By Dany Farha

Almost 5 years ago, when we first embarked on our journey of building BECO, we looked for inspiration from around the rest of the world as we wrote our business plan. Where in the world were things working in the tech sector?

We focused on Emerging (EM) and Frontier markets (FM) as we felt that they most closely resembled our region. What models worked, what failed and why?

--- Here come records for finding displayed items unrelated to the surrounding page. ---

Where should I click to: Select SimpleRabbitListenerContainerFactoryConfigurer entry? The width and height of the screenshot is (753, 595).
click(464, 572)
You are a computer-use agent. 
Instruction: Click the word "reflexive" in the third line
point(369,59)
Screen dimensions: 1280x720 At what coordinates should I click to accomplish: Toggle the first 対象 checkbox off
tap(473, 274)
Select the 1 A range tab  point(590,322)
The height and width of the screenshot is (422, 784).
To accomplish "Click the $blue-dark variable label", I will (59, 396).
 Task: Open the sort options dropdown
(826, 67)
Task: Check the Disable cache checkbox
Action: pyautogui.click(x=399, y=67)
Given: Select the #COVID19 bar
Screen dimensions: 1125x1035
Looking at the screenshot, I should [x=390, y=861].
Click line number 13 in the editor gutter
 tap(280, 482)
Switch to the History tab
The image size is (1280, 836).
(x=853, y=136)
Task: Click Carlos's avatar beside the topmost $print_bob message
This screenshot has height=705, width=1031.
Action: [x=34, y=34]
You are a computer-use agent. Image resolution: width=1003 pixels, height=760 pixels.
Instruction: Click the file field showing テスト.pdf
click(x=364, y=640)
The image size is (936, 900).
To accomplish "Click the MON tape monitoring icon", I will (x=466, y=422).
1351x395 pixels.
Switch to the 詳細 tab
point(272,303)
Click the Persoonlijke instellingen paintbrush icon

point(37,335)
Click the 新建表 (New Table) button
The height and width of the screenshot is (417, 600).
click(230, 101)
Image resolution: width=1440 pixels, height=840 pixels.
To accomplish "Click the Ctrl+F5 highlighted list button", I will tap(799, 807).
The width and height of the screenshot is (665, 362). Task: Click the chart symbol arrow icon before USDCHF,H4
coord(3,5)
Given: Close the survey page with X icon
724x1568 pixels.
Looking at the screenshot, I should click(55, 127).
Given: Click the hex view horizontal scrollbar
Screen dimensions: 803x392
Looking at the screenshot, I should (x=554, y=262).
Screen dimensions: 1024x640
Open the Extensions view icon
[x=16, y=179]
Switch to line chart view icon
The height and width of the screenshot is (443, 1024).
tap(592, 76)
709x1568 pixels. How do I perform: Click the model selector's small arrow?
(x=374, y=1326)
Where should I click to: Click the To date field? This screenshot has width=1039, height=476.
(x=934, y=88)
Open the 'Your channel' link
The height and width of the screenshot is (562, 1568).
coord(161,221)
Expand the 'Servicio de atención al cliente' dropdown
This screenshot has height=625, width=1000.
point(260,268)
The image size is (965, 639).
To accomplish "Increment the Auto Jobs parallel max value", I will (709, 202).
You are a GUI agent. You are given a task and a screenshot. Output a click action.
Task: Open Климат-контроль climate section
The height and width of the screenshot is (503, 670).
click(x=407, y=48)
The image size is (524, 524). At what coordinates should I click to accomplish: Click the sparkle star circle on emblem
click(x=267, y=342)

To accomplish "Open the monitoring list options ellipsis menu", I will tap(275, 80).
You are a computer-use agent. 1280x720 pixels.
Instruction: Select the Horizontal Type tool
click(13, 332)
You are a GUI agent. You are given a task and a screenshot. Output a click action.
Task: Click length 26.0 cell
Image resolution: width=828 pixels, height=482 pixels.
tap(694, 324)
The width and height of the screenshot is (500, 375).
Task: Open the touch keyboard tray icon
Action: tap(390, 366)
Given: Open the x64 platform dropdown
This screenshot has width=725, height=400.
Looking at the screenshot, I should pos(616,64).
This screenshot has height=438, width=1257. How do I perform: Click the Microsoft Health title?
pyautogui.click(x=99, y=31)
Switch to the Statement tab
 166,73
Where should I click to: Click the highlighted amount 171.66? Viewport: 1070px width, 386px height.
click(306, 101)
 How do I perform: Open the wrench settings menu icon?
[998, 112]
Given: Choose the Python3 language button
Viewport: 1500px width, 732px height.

We looked around the entire globe for leanings. LinkedIn became our best friend as we reached out to other successful tech entrepreneurs and investors all over the world. We couldn’t find many VC’s in EM/FM, so we honed in on entrepreneurs.

We learned a lot.

  1. We learned that traditional funds in EM/FM often had to sell their jewels at the worst time, when their jewels had created tremendous nominal shareholder value, the funds duration had arrived (7-10 years) and they were liquidating these jewels when they had so much more upside, in order to return capital to investors. They had to make shorter term decisions as a trade-off to the longer term benefits to all stakeholders.
  2. We also saw that holding periods would be much longer than in the US and Europe. In the US, the average time for a liquidity event from startup to exit, via M&A or a listing, is seven years. In Europe, it is a few years longer and in EM/FM it would be even longer. This is why we created a company structure. A permanent vehicle structure with a listing as the final goal for our investors to achieve a path to liquidity.
  3. We also drew inspiration from Spanish speaking Latin America (Latam) which, much like our MENA region, was made up of 15-20 predominantly Spanish speaking countries (minus Brazil). Similarly, we all speak Arabic, but from country to country, we have slightly different cultures. A Venezuelan is not an Argentinian, as much as an Egyptian is not a Kuwaiti who is not a Saudi. Our economic blocks both had restrictions of people flows as well as custom duties and other such hurdles making eCommerce across our common economic blocks a tough proposition.
  4. South East Asia (SEA) also gave us inspiration in that our demographics were similar: Singapore to Dubai, Malaysia to Saudi Arabia, Indonesia and Philippines to Egypt — these markets share similar economic and population drivers in our respective economic blocks.

In 2012, Latin America had a few mega-successful entrepreneurs who IPO’d or sold their companies for mega bucks, in one case in the few billions of dollars! Wow! SEA was more like MENA in that there were a handful of successful tech companies but no exits. Both Latam and SE Asia were much more developed technology ecosystems.

Fast forward 4.5 years, I’m very proud of what we in the MENA VC ecosystem have achieved. We have leapfrogged our EM/FM counterparts. The largest 5-6 VC firms in MENA have raised approximately $250m from mid-2014 to 2015 and began investing aggressively. That’s a quarter of a billion dollars invested in under two years! Angels, angel networks, incubators and accelerators have been investing, all creating a viable and thriving technology ecosystem and in the process, deal flow for us in the VC community.

In 2012, we saw 80 deals in 2012 and we will see around 1,000 this year alone! Plot that graph, it’s not linear, it’s exponential.

Ladies and gentlemen, we have collectively created a vibrant ecosystem.